I moved to New York in 1966. When I began as an artist in the 1970s it was still idealistic. I was part of a group. I did a lot of street stuff, a lot of operas and I did sculpture. I was in Soho; it was messed up. We kept our lights off at night because we lived there illegally.
I met my husband [Lou Reed] at a music festival based on Kristallnacht that John Zorn [composer] did in Munich. It was wonderful to meet someone who was never boring. We loved the Russ & Daughters shop [around the corner on Houston Street] and Lou would have loved it here at the café but it opened a year after he died. Have you had the horseradish cream cheese? They take something really sharp and put it into something humble.
I’ve done too many things in prisons recently to think about a last meal. But I can talk about my best meal. Who would be there? Lou, his cousin “Red Shirley”, John Zorn; people who would enjoy this food. Socrates might have been good to have there. I’m interested in the Socratic method and would ask him if he imagined Plato inventing that concept after him.
I’m guest director at Brighton Festival  and I’m going to do another concert for dogs. I swore I’d never do it again but they’re so fun. The first time I did it was in Sydney. It was an invocation to whales because they hear in the same frequency range. I couldn’t believe it: there were all these Aussie dogs that wanted to rock.
Speaking of dogs, Heart of a Dog [Anderson’s 2015 film] is about stories, not dogs. Habeas Corpus [a New York installation last year], with ex-Guantanamo detainee Mohamed el Gharani, is the work of which I’m most proud. It was political in a way that was weird and gave people room to make up their own minds. I’m not that ambitious; I’m not someone who wants to open the Munich office. I just don’t care. I’ve asked myself if that’s just a bullshit thing that I say as I’ve said it many times. I love working and I love making stuff – I’m doing some things now that I have no idea about!”
Smoked whitefish chowder
Serves 4 to 6
1 tbsp extra virgin olive oil
1 tbsp unsalted butter
2 leeks, diced
1 carrot, diced
2 small stalks celery, diced
1 clove garlic, chopped
1 large russet potato, peeled and cut into cubes
2 tsps fresh thyme, finely chopped
60ml dry white wine
475ml vegetable stock
1 bay leaf
475ml whole milk
225g smoked whitefish meat, cut into small pieces
180ml full cream
Handful dill, chopped
Few espelette pepper flakes
Heat olive oil and butter in large stockpot over medium heat.

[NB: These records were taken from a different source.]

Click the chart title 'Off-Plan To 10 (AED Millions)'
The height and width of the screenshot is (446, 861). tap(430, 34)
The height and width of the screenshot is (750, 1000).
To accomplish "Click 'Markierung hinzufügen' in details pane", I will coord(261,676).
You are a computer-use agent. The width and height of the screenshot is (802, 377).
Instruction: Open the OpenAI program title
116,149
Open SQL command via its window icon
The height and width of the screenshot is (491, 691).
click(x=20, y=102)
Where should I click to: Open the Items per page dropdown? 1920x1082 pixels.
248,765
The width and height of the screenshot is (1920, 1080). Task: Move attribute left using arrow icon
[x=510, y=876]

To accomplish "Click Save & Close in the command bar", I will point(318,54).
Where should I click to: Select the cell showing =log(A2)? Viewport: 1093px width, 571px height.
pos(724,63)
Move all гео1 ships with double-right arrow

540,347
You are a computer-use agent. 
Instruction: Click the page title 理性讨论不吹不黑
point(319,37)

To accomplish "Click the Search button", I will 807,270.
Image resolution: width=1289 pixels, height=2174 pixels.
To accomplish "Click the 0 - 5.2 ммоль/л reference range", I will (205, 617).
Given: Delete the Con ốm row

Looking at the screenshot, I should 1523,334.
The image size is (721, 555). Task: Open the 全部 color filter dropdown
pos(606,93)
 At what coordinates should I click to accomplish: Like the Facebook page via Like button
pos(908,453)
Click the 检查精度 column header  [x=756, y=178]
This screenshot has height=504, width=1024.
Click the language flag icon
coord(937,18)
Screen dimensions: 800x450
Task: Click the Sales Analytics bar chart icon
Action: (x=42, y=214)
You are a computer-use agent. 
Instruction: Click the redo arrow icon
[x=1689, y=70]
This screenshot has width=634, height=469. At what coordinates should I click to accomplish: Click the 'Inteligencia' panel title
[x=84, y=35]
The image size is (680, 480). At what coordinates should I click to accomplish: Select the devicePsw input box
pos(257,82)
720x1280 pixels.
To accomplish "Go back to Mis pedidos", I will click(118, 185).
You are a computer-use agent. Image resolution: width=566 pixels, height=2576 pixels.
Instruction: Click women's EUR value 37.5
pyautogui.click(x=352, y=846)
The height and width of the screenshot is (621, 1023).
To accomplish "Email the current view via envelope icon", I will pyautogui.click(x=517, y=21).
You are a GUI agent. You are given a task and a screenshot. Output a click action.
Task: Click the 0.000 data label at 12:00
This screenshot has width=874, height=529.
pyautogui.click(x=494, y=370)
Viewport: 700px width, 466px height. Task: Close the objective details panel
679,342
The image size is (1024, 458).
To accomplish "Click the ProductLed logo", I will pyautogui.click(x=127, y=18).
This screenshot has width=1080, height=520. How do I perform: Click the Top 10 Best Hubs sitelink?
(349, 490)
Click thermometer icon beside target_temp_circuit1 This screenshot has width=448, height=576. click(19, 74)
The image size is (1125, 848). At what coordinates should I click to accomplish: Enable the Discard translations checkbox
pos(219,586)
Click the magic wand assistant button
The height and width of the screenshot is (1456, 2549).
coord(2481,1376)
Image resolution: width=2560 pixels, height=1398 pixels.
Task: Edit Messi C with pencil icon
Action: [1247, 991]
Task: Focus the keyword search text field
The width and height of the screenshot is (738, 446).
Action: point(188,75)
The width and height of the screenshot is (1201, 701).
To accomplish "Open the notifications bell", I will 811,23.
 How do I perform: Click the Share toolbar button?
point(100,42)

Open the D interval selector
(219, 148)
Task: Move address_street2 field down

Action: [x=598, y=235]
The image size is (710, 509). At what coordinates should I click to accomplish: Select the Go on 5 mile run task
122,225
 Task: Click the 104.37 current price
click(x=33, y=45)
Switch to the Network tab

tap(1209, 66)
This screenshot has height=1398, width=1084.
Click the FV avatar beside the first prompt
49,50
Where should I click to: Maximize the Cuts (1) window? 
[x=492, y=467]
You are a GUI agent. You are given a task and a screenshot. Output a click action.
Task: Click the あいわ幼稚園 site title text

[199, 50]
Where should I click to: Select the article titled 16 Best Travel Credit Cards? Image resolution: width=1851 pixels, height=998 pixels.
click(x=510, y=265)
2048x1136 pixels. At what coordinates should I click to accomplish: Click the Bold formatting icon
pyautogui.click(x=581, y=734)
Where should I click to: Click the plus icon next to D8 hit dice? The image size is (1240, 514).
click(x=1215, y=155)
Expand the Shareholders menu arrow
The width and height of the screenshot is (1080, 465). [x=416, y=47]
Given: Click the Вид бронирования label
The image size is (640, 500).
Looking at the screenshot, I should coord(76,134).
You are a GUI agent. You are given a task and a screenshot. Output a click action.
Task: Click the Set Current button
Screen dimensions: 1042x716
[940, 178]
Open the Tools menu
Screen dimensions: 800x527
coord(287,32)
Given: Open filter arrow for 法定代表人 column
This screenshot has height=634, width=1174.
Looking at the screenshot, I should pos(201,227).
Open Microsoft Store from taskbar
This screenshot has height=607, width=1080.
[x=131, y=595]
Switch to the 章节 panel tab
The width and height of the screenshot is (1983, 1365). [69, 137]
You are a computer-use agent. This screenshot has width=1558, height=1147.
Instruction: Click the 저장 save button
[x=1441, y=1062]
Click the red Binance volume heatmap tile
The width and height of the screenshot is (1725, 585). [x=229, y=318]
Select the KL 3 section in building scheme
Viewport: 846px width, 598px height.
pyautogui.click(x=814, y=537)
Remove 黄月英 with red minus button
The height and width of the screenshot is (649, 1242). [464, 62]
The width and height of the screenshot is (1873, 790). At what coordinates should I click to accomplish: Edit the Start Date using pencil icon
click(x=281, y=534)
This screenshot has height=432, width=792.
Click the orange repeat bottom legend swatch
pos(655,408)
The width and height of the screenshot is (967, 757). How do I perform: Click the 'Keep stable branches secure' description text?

Add leeks, carrot and celery and cook for 5 minutes, until soft.
Add garlic, potatoes, thyme and cook for 2 minutes.
Sprinkle flour over vegetables and stir to create a dry roux.
Stir the wine, stock and bay leaf. Bring to a simmer for 30 minutes. Stir in milk and whitefish and return mixture to a gentle simmer.
Discard bay leaf. Stir in cream and season with salt and pepper. Garnish with dill and espelette pepper. Serve.